I don’t remember what I said because I couldn’t decide what to say. I hadn’t thought about it at all. “I’ll miss you too” didn’t seem to make sense. We would more than miss her. I think Birdie said her name just as the truck began backing away.
Mrs. Spater waved from her porch, her old cocker spaniel, Colin, staring at us through the window. With her other hand, she covered her mouth, so that only her eyes could be seen.
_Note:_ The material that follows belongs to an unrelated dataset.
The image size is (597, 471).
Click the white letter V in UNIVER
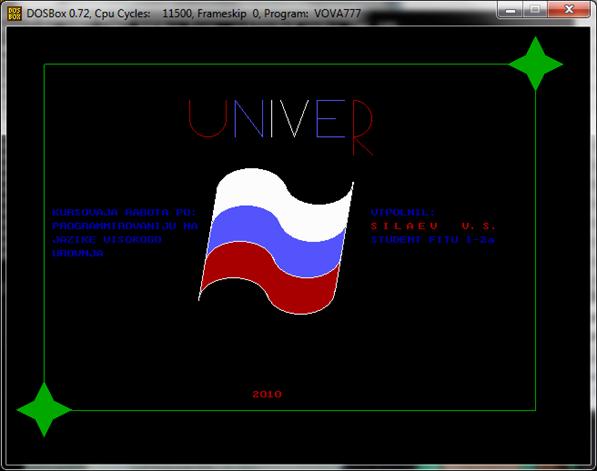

I grabbed Birdie’s hand, each of his fingers with chipped turquoise nail polish, and squeezed it again and again, like a beating heart, the whole ride to California.
• • •
I try not to watch Uncle Carl in the rearview mirror because I hate my last memory of Mrs. Spater and Colin and their sad faces shrinking down to nothing as we drove away.
I tell myself that it doesn’t matter. I’ll see him soon. We’re only moving a mile or so out of town.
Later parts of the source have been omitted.